Die Europäische Blindenunion ist eine Nichtregierungsorganisation und ein gemeinnütziger im Jahre 1984 gegründeter europäischer Verband. Sie ist die einzige Organisation, die die Belange blinder und sehbehinderter Menschen in Europa vertritt. Ziel der EBU ist der Schutz und die Förderung der Interessen Blinder und Sehbehinderter in Europa.


Die vorliegenden Leitlinien wurden von der Arbeitsgruppe Zugang zu Information für die Europäische Blindenunion erstellt.

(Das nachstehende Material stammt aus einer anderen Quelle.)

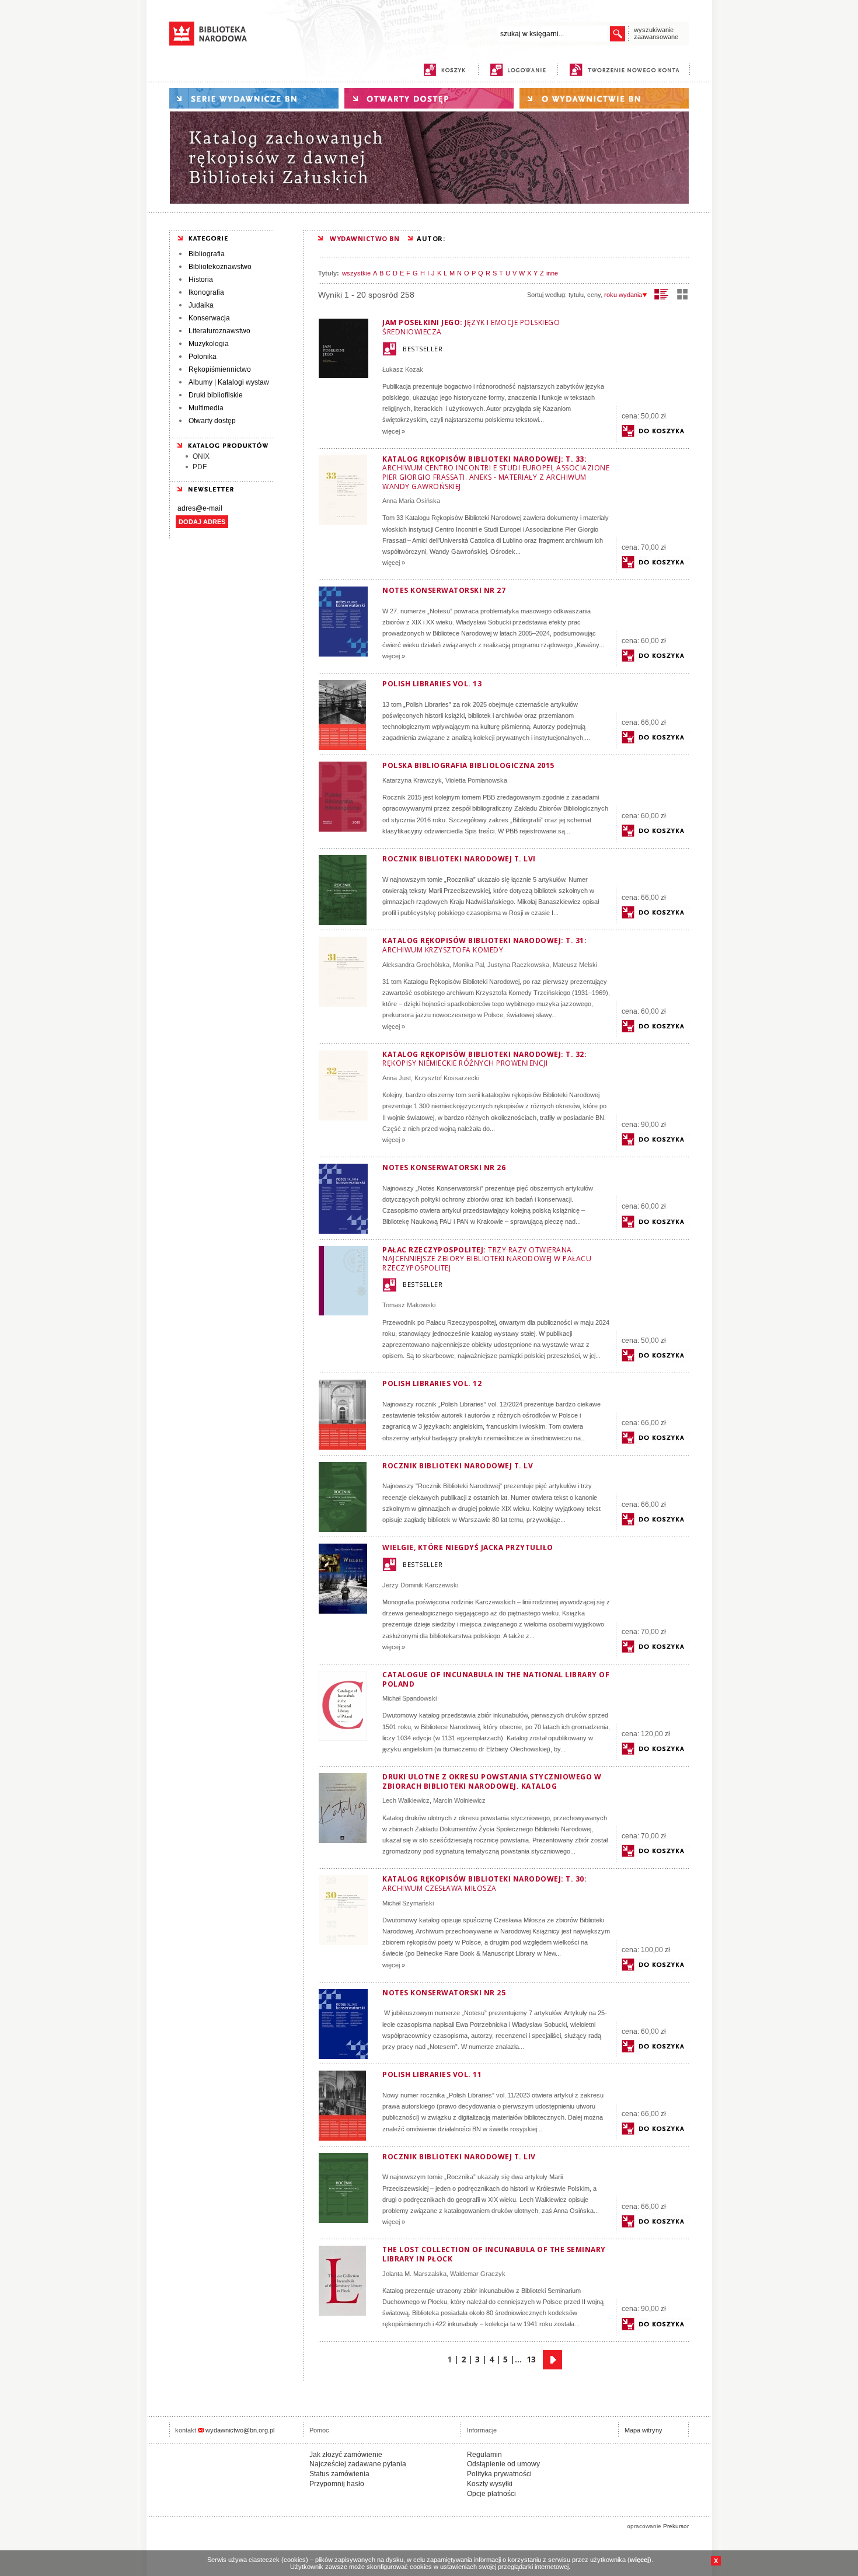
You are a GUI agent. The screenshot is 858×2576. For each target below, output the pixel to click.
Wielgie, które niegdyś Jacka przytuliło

Gestaltung : us2 design. Druck : RNIB Corporate Publishing und RNIB European Campaigns. Die Herstellung erfolgte mit finanzieller Unterstützung der Oogfonds Nederland.


Inhaltsverzeichnis



1. Die internationale Anerkennung des Informationsrechts

Der Zugang zu Informationen ist sehr wichtig, um zu gewährleisten, dass Blinde und Sehbehinderte in wichtigen Bereichen der Gesellschaft und Wirtschaft nicht ausgegrenzt werden.

Dieses Recht auf Information ist international anerkannt :

"Jedermann hat das Recht auf freie Meinungsäußerung. Dieses Recht schließt die Freiheit ein, ohne Rücksicht auf Staatsgrenzen Informationen und Gedankengut jeder Art in Wort und Schrift oder Druck, durch Kunstwerke oder andere Mittel eigener Wahl sich zu beschaffen, zu empfangen und weiterzugeben."
Internationaler Pakt über bürgerliche und politische Rechte, Art. 19 (2).

"Die Mitgliedstaaten sollten Strategien entwickeln, um Informationsdienste und Informationsmaterial für verschiedene Behindertengruppen zugänglich zu machen. Blindenschrift, Hörkassetten, Großschrift und andere geeignete Technologien sind zu verwenden, um Personen mit stark eingeschränktem Sehvermögen Zugang zu Schriften und Informationsmaterial zu verschaffen."
UN-Rahmenrichtlinien für Chancengleichheit für Behinderte, Regel 5 (b) 6 (Zugang zu Information und Kommunikation).



Inhaltsverzeichnis



2. Das Informationsrecht in der Praxis

    - Alle für die allgemeine Öffentlichkeit bestimmten Informationen sind Blinden und Sehbehinderten ohne zeitlichen Verzug und zusätzliche Kosten in alternativen Formaten (Blindenschrift, Kassette, Großschrift, Diskette) zugänglich zu machen.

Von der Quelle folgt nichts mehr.